> **What is expected**:
The answer must be only the lines below from the one holding "776x532 pixels. How" down to the one holding "The height and", ends included, printed exactly; please omit all pictures.

=== Begin Enclosure ===

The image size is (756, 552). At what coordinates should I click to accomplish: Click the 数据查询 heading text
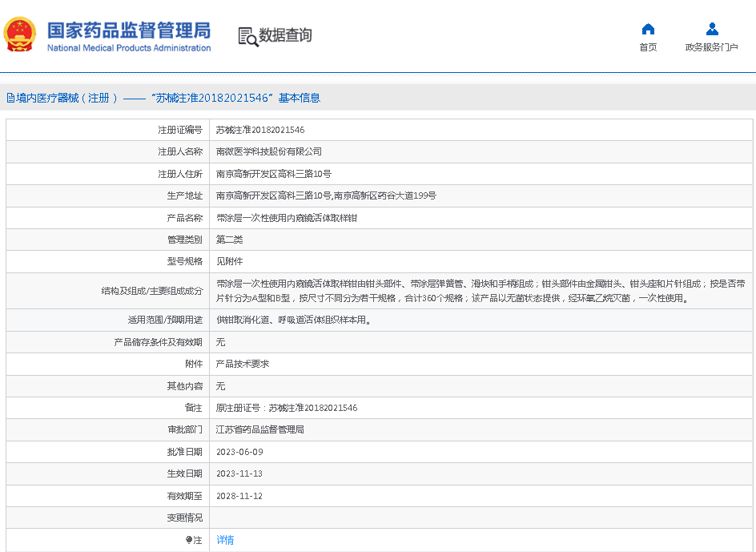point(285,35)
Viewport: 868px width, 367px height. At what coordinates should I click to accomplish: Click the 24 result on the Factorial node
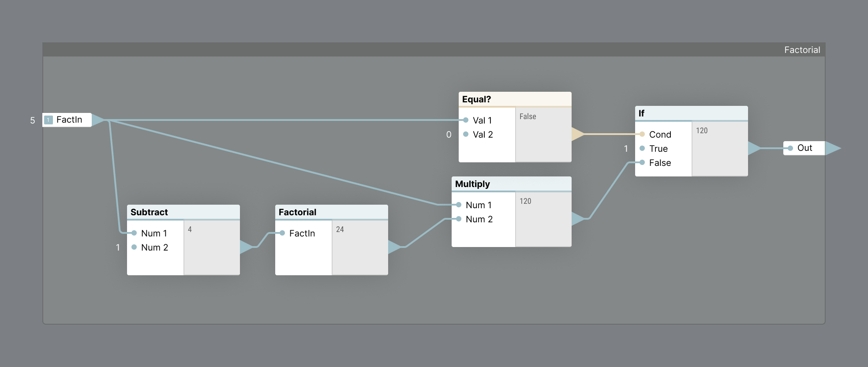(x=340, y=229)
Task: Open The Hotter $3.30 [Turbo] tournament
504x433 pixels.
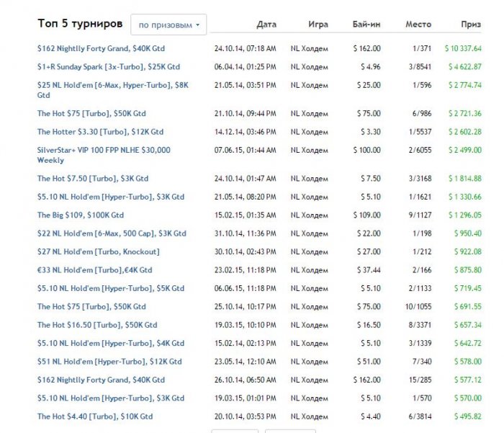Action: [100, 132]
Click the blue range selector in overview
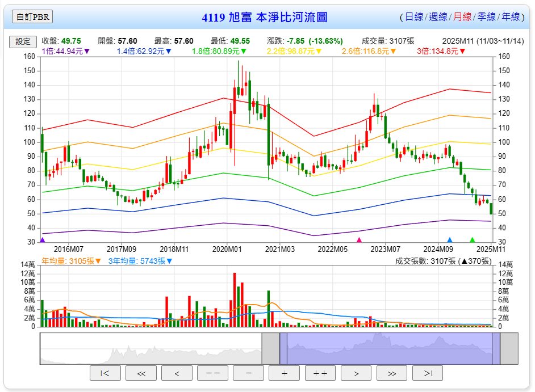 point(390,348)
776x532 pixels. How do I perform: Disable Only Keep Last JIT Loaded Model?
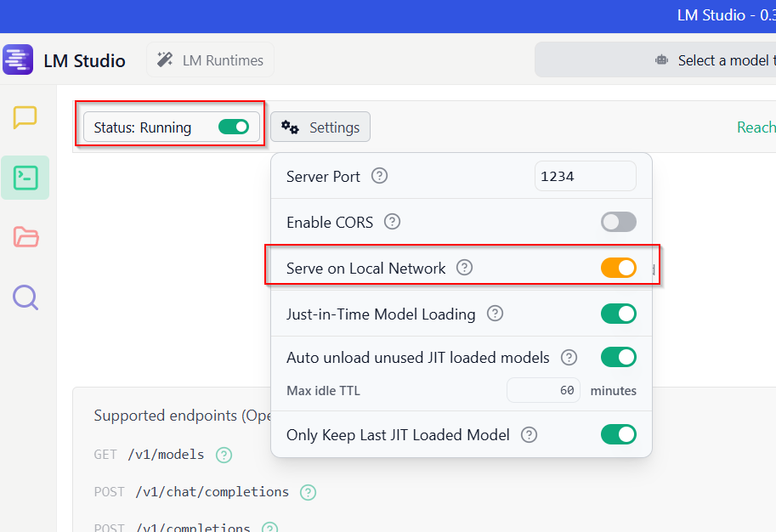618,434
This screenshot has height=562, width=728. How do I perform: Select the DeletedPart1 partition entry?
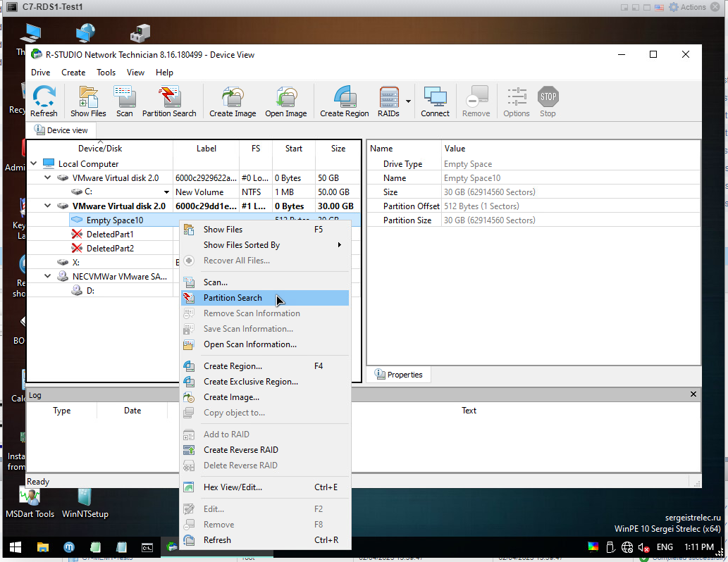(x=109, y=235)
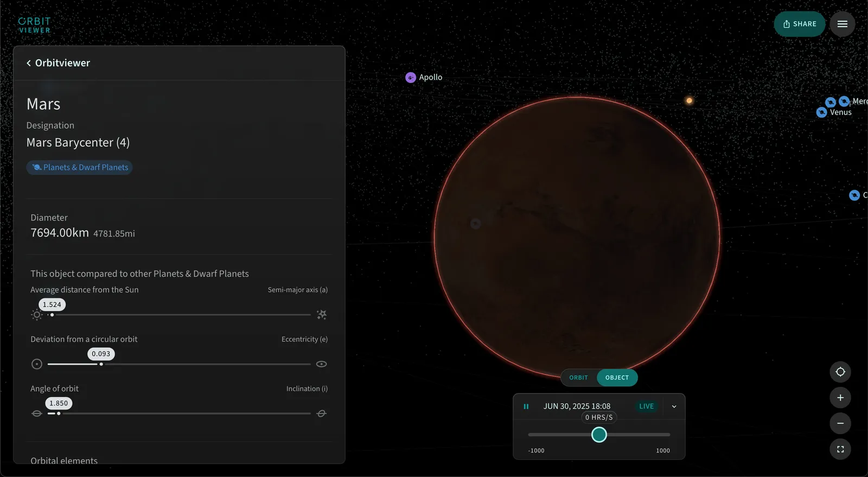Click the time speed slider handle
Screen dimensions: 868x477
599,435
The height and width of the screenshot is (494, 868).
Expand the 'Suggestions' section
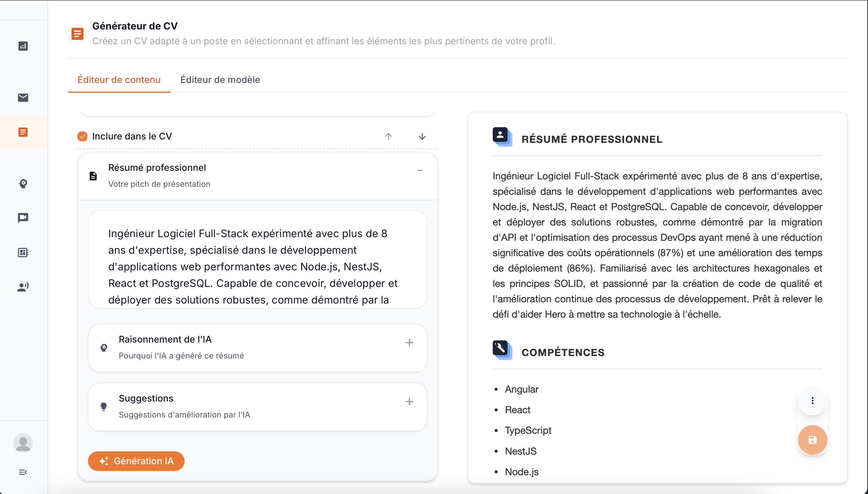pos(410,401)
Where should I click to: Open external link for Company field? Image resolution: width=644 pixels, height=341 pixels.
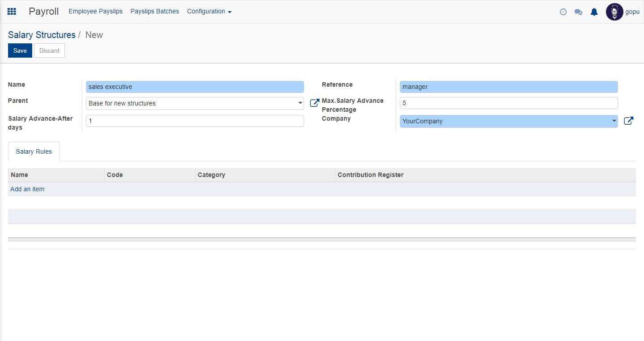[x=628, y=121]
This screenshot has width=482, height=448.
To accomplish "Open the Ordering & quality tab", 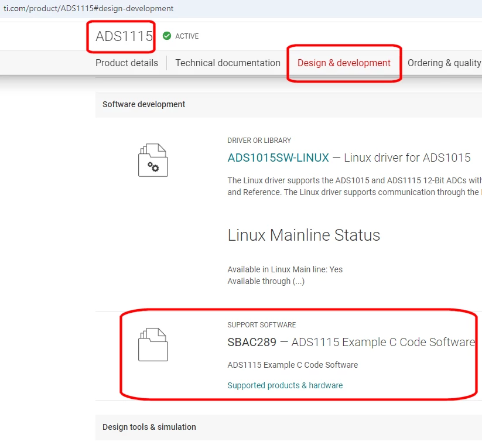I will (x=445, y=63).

=== End Enclosure ===

> **Your response**:
776x532 pixels. How do I perform: Disable Only Keep Last JIT Loaded Model?
618,434
This screenshot has height=562, width=728. How do I perform: Select the DeletedPart1 partition entry?
(x=109, y=235)
Click the time speed slider handle
Screen dimensions: 868x477
599,435
The height and width of the screenshot is (494, 868).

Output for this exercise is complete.